By Trevor Watkins
2016 is the international year of pulses – a designation intended to raise awareness and to celebrate the role of beans, chickpeas, lentils and other pulses in feeding the world. You might have missed that. Nevertheless, it has been a surprisingly optimistic year for those lovers of liberty known as libertarians.
On June 23rd Britons voted to leave the EU – an unexpected and surprising decision that shocked many observers deeply. The result was a resounding rejection of the expanding, globalist state. While steeped in British nationalism, the result was also a victory for believers in limited and reduced government. It was a result welcomed by most libertarians.
Then on August 3rd South Africans went to the polls in the local government elections. The ruling ANC was dealt a resounding “warm klap” by the “gatvol” electorate, losing control of 3 major metros, and being humiliated in the 4th opposition-held Cape Town metro. Amazingly, Herman Mashaba, an avowed Libertarian, was elected as mayor of Johannesburg. The demonstration effect of good governance and economic growth in these major cities is likely to lead to even further losses for the largely incompetent ANC in other districts. Libertarians and liberals could hardly believe their eyes.
On 31st August the Brazilian Senate voted to impeach Dilma Rousseff, the corrupt president of Brazil. Once again this demonstrated the power of ordinary voters to bring their lords and masters to book, to hold them accountable for their failings.
Throughout September, October and early November, Jacob Zuma's attempts to remove his fiery minister of finance, in order to advance his state capture agenda, have been roundly rebuffed by the judiciary, and by angry protests from the citizenry. Zuma's job security is severely threatened and he will be lucky to see out the year in the job. Even in a hopelessly one-sided democracy like South Africa, individual activism can make a difference.
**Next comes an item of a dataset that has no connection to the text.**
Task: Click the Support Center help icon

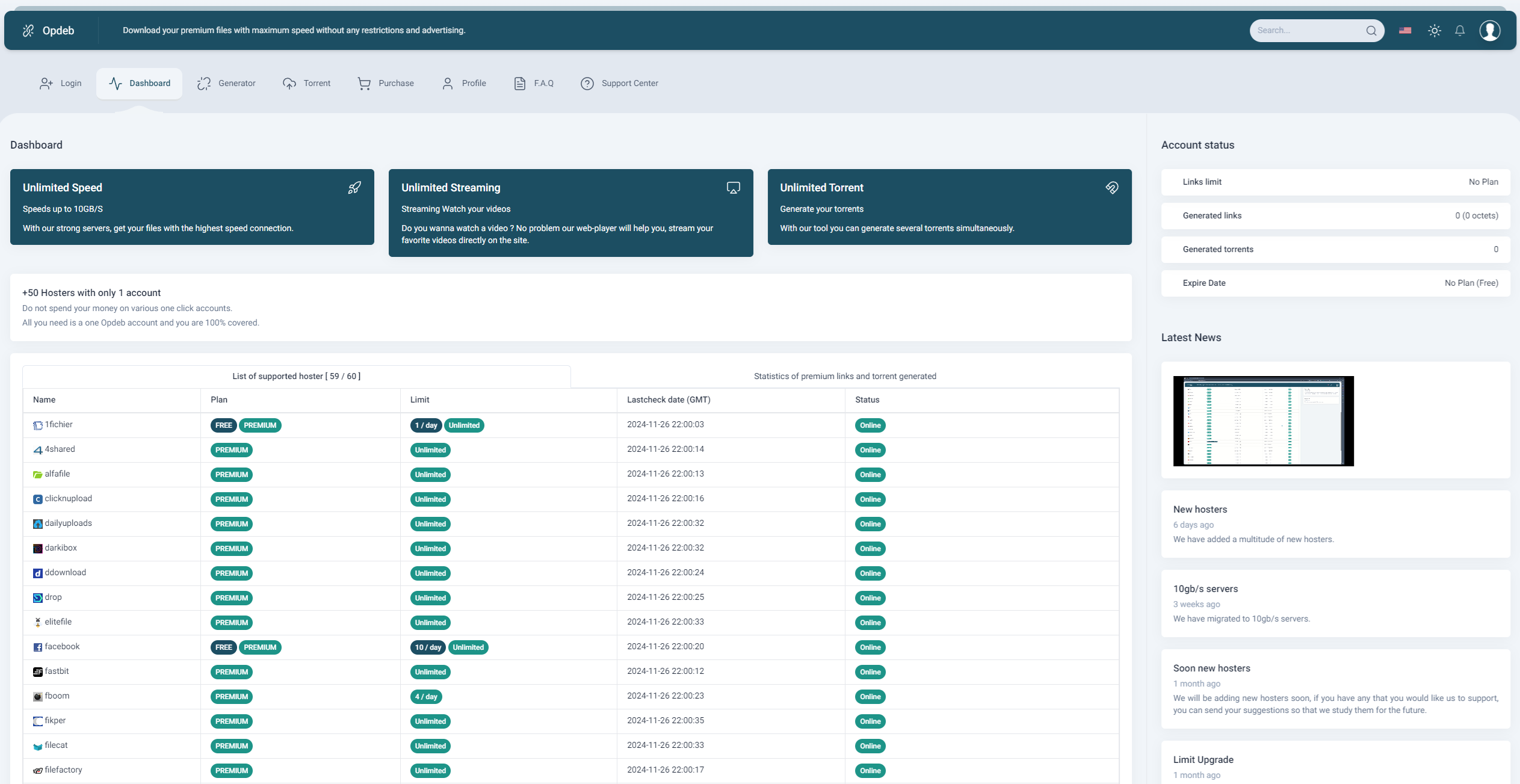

On the negative side, the #RhodesMustFall and #FeesMustFall movements, while successful in focussing attention on their grievances, emphasize that not all activism is useful or intelligent. In fact, rampaging mobs are mostly known for their stupidity. Libertarians believe in individual liberty AND property rights, putting them at odds with most of the students.
Fittingly, on 11/9 the western world was turned upside down by the unexpected election of Donald Trump as president of the United States. This may have a greater impact on the course of American history than that other thing on 9/11. Just revealing the truth about 9/11, should Trump choose to do so, might have a greater impact on the American psyche than 9/11 itself. The fact that the Libertarian party tripled its vote was completely lost in the tumultuous triumph of Trump.
Is a Trump presidency good or bad for the overall libertarian cause? Libertarians themselves seem to be pretty evenly divided. In my opinion,the mere fact that a complete political outsider with no obvious ties to party or pressure groups is now running America is good news. There is a small chance that the established and vested interests may be frustrated for awhile. Like with the change in management in South African metros, we can expect the crooks and cronies in the US corridors of power to be scurrying for the exits.
Some of Trump's policies are music to a libertarian's ears – reduced government, reduced regulation, reduced taxation. Investigating the Fed, limiting foreign involvements, reducing intervention in foreign wars – these all make sense. Some, such as renegotiating free trade agreements, will have to wait for details to emerge before rushing to judgement. Restrictions on immigration and deporting of illegals may end up impacting on the rights and liberties of individuals. Time will tell.
And to cap off what has been an unexpectedly good year for individual liberty, Bob Dylan won the Nobel prize for literature. Does it get any better than that?
While the times may be a'changing, the answers are blowing in the wind.